The defendant is presumed to have the established “power,” so to speak – the presumption of innocence. And the burden, or onus, is on the plaintiff to prove otherwise.
The same relationship applies to sports competitions. The onus is on the underdog… to prove he’s better than the reigning champion.
And finally, I think of financial market trends in much the same way.
When a financial market establishes a persistent upward (bullish) trend… I presume that that trend will continue, indefinitely… until a downward (bearish) trend emerges and takes hold. That’s the essence of trend-following.
So let’s put this concept into the context of today’s market trends…
Since late last year, downward bearish trends have been prominent in a wide variety of risk assets. So even though bullish investors have had a nice run over the last two months… the longer-term, dominant trend is still bearish.
That means the onus is now on bullish investors – to prove they have the confidence and risk-tolerance to break the established downtrend… to dethrone the bears.
Now, this is where my “look ahead” analysis comes in.
Let’s take a look at six-month trends. The math is simple…
If today’s price is greater than the price six months ago… we’re in an uptrend.

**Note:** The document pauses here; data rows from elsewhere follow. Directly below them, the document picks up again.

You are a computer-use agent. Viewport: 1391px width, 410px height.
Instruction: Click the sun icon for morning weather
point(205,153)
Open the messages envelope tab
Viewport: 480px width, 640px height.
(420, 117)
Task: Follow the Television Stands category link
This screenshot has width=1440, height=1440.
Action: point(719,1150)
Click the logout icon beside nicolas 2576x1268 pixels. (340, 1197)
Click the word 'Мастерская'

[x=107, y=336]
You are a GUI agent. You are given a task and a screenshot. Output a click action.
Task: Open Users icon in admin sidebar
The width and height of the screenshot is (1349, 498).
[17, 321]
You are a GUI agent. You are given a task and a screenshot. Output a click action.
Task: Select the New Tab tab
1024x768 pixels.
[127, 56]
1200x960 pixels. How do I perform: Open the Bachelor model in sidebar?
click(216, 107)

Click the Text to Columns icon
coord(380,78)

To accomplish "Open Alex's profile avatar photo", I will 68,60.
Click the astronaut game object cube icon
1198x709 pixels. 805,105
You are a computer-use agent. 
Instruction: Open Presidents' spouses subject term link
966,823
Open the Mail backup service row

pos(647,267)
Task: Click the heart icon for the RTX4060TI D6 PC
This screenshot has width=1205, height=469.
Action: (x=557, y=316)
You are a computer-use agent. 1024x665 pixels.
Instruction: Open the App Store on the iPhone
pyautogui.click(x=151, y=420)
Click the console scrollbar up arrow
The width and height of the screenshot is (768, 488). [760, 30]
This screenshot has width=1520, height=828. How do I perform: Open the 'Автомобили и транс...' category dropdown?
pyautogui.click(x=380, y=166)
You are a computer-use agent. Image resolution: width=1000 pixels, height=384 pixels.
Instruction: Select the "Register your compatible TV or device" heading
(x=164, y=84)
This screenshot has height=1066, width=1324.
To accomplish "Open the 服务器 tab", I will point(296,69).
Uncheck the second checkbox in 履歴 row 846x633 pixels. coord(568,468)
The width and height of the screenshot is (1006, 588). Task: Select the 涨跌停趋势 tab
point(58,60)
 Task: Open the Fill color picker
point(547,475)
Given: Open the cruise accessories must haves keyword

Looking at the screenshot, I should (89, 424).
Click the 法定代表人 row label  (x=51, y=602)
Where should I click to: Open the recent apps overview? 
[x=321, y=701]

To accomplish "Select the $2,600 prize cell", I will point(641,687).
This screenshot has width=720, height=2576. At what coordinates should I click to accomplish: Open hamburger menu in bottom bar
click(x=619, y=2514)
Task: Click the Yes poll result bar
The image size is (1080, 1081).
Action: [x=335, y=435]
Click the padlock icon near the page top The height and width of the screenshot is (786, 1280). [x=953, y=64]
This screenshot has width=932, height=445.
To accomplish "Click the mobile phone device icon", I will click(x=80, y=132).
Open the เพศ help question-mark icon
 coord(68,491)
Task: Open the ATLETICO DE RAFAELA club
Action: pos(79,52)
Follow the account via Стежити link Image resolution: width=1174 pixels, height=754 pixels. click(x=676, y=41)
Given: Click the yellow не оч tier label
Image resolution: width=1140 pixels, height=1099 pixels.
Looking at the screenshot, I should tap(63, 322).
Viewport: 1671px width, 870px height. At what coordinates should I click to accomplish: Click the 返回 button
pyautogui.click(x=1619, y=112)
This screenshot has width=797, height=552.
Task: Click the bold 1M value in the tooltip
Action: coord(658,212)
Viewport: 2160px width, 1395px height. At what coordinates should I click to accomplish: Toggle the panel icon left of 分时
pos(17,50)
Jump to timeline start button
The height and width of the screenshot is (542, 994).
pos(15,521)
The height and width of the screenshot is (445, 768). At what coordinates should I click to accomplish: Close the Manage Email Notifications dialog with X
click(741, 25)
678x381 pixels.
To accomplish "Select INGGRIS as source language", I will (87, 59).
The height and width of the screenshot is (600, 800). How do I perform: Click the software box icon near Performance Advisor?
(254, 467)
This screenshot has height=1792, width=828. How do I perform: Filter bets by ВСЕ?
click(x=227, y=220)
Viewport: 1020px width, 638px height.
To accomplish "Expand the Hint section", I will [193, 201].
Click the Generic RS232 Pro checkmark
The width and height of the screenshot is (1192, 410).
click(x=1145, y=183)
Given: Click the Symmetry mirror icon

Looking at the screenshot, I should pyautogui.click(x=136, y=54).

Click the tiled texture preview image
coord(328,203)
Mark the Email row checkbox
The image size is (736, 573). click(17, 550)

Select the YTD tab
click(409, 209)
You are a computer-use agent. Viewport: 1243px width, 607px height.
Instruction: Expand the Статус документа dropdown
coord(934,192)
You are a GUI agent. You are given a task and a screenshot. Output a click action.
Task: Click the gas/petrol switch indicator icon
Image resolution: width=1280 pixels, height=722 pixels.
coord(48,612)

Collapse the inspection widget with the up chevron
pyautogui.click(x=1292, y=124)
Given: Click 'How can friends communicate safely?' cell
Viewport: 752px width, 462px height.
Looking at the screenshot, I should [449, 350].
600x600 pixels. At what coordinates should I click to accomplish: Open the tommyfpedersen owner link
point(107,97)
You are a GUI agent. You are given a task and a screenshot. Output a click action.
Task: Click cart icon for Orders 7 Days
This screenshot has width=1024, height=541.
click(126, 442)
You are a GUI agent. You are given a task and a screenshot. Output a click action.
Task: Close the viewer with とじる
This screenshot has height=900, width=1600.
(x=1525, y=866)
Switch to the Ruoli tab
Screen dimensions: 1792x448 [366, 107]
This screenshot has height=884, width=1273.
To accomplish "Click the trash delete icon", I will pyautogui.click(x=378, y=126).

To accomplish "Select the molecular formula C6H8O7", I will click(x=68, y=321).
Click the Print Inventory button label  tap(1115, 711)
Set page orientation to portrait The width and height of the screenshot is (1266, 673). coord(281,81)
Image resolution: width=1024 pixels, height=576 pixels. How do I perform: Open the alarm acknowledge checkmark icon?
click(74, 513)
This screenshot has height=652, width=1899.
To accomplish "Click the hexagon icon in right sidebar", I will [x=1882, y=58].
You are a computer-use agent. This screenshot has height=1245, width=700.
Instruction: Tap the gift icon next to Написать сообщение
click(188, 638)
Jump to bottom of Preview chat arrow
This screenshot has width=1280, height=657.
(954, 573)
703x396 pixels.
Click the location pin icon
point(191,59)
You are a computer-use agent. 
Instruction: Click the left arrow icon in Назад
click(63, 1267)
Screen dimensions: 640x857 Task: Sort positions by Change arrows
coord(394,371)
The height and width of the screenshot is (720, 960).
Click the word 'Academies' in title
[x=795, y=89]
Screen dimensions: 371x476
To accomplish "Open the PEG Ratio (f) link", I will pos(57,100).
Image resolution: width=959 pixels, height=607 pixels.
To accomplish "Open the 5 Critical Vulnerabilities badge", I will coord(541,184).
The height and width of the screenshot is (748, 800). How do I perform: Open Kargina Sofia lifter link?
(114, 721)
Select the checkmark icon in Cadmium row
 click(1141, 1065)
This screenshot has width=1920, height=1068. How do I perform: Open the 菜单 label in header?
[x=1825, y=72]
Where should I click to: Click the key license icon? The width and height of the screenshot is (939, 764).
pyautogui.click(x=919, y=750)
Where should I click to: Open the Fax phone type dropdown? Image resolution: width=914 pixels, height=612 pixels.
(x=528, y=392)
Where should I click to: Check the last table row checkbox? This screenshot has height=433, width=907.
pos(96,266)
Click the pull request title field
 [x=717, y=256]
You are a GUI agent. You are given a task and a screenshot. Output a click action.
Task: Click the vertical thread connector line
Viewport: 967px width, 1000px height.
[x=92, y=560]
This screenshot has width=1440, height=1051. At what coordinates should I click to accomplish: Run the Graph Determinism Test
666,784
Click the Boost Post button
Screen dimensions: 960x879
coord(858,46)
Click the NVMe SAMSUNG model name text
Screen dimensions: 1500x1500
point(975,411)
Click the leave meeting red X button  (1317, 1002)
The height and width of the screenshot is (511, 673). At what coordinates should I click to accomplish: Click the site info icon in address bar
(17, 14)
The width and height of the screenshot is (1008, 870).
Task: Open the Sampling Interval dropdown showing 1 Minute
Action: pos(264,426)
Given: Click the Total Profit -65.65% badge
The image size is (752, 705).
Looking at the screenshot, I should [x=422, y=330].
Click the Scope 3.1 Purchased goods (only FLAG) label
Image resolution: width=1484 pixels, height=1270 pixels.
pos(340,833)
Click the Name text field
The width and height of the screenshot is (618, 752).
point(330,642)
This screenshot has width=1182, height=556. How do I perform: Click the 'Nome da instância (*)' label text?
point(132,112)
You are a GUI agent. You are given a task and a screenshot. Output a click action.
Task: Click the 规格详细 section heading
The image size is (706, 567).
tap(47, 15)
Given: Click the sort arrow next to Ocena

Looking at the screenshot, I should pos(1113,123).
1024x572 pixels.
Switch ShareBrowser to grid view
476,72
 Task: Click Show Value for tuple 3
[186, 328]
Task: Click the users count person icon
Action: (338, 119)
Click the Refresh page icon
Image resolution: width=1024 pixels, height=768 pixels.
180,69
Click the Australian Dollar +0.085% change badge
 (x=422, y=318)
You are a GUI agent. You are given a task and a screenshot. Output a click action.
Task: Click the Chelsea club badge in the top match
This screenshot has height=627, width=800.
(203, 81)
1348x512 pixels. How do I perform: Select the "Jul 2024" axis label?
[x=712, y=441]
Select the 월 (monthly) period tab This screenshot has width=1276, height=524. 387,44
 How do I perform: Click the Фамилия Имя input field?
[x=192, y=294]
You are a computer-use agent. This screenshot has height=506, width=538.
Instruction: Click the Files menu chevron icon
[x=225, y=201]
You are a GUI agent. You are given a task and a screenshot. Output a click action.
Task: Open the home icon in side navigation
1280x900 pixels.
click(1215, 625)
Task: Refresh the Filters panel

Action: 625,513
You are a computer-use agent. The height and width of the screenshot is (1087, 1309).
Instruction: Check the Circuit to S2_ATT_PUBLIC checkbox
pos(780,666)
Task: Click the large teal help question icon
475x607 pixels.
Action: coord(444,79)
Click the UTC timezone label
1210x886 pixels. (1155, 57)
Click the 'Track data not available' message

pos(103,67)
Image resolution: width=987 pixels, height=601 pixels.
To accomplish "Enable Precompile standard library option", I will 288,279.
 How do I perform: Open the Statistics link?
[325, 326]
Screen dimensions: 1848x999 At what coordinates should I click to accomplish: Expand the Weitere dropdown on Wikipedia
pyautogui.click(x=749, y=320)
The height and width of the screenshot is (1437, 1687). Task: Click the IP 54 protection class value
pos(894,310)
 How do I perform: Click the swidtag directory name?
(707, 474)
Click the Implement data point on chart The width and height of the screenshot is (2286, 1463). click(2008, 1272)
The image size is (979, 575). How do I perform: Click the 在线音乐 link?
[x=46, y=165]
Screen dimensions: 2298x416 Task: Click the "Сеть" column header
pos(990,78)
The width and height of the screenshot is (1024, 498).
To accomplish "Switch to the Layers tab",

If today’s price is less than the price six months ago… we’re in a downtrend.
Recently, a number of risk assets have crossed back into bullish (uptrend) territory. But the trouble is… those bullish trends might not last for long!
That’s because the reference price (that assets must exceed, to remain in a bullish trend) will be increasing dramatically over the next four weeks. Note: the reference price is simply the price of the asset six months ago.
A chart of the S&P 500 (SPY) should drive this concept home:
Currently, in determination of the six-month trend, the reference price is taken from October 5, 2015, when the S&P 500 (SPY) was trading at $198.
But over the next four weeks, that reference price will move up to $210 – a meaningful 6% increase.
So for the S&P 500 to stay in a six-month uptrend, it must continue to climb higher over the next four weeks. No rest for the weary!
Now, the S&P 500 doesn’t need to gain all that much over the next four weeks. But still, the onus is on the bulls to prove they have the will to bid prices higher.
And what’s more telling… is that many other risk markets have a much steeper mountain to climb.
I’ve done some “look ahead” analysis aimed at answering a simple question: how much would each market need to rally – over the next four weeks – for it to be in a bullish six-month trend four weeks from now?
Many of the required rallies are daunting.
The financial sector (XLF) would need to rally 8% in the next month.
The energy sector (XLE) needs to rally nearly 9% to be in an uptrend.
Within the energy sector… oil & gas subsectors (XOP and XES) need to rally between 18% and 19%.
And crude oil prices (USO) have virtually no shot at being in an uptrend come mid-May – it would take a 41% rally to get there!
I could go on and on… but all of the evidence points to the same conclusion.
Simply put: a majority of risk assets will be in bearish trends a month from now unless bullish investors prove to have remarkable stamina and power.
All told, my analysis shows it’s best to remain cautious as we head into May.